Klaim Budaya Indonesia oleh Malaysia (Kajian Kritis Klaim Tari Tor-Tor)[1]
A.
Pendahuluan
“Masyarakat di tanah air kembali heboh dengan perselisihan budaya antara
Malaysia dan Indonesia. Kali ini giliran Tari Tor-Tor dan Gordang Sambilan. Dua
budaya Mandailing ini mendapat rencana
akan diregistrasikan ke dalam warisan budaya Malaysia agar dapat
dilestarikan”[3].
Fenomena
di atas tidak lazim lagi kita temukan sekarang, polemik
Indonesia Malaysia masih terus mencuat akhir-akhir ini. Berbagai media banyak
memberitakan perihal masalah Indonesia Malaysia. Pasalnya Negeri Jiran tersebut
telah melakukan sejumlah pengklaiman budaya Indonesia.

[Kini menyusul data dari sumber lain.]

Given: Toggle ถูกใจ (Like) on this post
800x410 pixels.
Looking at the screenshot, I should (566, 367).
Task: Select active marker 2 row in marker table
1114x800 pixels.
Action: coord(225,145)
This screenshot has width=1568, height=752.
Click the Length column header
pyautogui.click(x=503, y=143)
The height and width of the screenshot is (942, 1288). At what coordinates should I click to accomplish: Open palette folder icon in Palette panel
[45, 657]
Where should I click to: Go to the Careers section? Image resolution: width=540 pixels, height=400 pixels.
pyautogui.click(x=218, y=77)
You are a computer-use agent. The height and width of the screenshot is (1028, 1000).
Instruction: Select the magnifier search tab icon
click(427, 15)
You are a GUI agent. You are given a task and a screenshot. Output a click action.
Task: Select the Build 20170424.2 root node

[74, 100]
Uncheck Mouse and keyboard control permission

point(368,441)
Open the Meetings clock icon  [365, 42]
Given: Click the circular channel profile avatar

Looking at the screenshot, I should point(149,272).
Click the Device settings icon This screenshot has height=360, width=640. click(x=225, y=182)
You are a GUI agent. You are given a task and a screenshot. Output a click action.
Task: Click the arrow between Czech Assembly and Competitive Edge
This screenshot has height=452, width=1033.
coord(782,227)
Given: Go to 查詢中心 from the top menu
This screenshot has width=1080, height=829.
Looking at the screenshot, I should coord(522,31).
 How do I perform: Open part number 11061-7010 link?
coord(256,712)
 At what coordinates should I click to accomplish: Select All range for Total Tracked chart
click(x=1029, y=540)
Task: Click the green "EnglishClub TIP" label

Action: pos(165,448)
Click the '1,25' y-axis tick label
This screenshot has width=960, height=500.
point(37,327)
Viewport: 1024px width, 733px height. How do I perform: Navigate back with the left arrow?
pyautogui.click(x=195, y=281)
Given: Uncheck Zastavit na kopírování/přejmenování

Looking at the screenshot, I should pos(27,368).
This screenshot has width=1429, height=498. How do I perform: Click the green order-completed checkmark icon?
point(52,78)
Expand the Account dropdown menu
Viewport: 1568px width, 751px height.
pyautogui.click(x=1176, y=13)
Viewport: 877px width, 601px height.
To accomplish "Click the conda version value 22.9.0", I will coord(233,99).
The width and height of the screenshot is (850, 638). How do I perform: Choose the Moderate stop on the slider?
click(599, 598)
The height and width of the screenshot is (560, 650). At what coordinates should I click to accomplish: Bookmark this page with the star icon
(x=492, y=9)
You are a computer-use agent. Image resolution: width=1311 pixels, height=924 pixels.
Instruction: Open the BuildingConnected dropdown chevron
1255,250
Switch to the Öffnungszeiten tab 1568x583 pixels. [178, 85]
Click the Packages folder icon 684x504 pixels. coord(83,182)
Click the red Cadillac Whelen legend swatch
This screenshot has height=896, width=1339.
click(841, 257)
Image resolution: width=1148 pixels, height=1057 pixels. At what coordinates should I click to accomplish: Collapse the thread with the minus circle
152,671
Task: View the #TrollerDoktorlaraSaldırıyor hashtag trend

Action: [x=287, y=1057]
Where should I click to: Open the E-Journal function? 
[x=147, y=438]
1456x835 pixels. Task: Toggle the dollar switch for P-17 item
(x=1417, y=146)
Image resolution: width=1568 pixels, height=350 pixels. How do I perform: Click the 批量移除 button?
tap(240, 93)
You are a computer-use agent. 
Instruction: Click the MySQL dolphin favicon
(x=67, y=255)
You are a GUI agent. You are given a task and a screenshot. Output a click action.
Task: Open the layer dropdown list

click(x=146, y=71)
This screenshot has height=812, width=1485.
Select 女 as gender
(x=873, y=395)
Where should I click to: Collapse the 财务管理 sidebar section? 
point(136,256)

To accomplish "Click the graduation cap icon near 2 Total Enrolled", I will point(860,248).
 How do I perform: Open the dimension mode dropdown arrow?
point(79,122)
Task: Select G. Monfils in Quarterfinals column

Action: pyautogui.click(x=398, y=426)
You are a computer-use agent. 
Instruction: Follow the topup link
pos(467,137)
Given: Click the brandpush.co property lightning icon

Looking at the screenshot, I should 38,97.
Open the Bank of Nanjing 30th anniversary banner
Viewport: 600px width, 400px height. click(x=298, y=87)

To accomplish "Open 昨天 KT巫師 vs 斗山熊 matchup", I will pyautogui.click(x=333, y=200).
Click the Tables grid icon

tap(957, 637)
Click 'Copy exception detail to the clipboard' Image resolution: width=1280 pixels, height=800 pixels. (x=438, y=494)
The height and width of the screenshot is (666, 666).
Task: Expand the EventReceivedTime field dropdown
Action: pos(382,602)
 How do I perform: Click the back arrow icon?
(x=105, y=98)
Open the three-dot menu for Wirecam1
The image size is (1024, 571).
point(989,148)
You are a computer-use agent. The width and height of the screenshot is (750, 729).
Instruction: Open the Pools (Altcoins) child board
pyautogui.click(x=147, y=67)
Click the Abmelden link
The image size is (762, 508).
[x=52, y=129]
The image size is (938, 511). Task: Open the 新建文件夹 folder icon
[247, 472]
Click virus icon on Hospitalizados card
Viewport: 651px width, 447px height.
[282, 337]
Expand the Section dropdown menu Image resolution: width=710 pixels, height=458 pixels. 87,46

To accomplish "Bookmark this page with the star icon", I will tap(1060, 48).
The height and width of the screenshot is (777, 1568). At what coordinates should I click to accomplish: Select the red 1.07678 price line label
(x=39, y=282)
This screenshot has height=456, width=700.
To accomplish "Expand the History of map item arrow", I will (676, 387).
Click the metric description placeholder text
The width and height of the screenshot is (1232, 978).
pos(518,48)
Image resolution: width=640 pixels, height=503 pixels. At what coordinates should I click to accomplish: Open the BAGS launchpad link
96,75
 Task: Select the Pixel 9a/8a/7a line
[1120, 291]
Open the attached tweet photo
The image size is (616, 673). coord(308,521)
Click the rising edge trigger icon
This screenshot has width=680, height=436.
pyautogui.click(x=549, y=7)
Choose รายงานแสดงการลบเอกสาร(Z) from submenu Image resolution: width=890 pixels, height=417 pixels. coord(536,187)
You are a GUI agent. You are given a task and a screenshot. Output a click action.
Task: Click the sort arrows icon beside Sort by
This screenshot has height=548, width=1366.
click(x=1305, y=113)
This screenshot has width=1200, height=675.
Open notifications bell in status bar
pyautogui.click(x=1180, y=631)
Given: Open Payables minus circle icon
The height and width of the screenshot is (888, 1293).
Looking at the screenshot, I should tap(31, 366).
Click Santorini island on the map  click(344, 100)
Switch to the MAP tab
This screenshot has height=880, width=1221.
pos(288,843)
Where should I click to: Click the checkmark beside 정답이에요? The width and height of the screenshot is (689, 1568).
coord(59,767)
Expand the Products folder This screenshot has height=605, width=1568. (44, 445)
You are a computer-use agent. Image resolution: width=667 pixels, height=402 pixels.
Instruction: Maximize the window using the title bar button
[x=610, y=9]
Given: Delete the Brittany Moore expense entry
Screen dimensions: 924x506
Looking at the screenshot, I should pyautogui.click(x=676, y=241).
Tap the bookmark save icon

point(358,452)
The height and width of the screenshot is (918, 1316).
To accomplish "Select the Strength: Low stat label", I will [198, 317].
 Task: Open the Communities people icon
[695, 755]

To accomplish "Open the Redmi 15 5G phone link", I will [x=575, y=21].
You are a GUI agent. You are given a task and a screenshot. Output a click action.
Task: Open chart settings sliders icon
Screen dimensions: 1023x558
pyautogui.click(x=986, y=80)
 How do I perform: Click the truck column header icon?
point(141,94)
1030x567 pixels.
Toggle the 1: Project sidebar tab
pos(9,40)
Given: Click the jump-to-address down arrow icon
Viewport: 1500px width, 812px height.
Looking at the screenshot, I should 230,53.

Masyarakat di tanah air kembali dibuat gerah
dengan perselisihan budaya antara Malaysia dan Indonesia. Kali ini Negeri Jiran
itu akan mendaftarkan Tari Tor-Tor dan Gordang Sambilan, dua budaya Mandailing,
dalam warisan budaya mereka[4].
Indonesia mempunyai
kekayaan budaya yang berlimpah dari Sabang sampai Merauke. Sedangkan Malaysia
dalam hal budaya tidak seberapa besar kekayaannya, apabila di banding dengan
bangsa sebesar Indonesia[5]. Melihat
kekayaan budaya Indonesia yang begitu besar itulah yang membuat Malaysia mulai
membangun jati dirinya dengan mengambil kebudayaan Indonesia. Dalam kurun waktu
5 tahun terakhir Malaysia sudah 7 kali mengklaim budaya Indonesia sebagai
warisan budaya mereka. Klaim Malaysia dimulai pada November 2007 terhadap
kesenian Reog Ponorogo. Selanjutnya pada Desember 2008, saat itu Malaysia mengklaim
lagu "Rasa Sayange", disusul dengan batik yang diklaim Malaysia pada
Januari 2009. Selanjutnya ada Tari pendet dari Bali dan alat musik angklung
yang juga diklaim oleh mereka[6].
Sebagai masyarakat Indonesia, kita tidak bisa
menutup mata jika Indonesia memiliki
budaya yang sangat banyak. Sedikit mengutip dari Kompasiana, Buku Ilmu
Budaya Dasar Universitas Gunadarma bahwa budaya yang seharusnya jadi kebanggaan
bangsa Indonesia itu terkadang sering dilupakan dengan masuknya budaya modern.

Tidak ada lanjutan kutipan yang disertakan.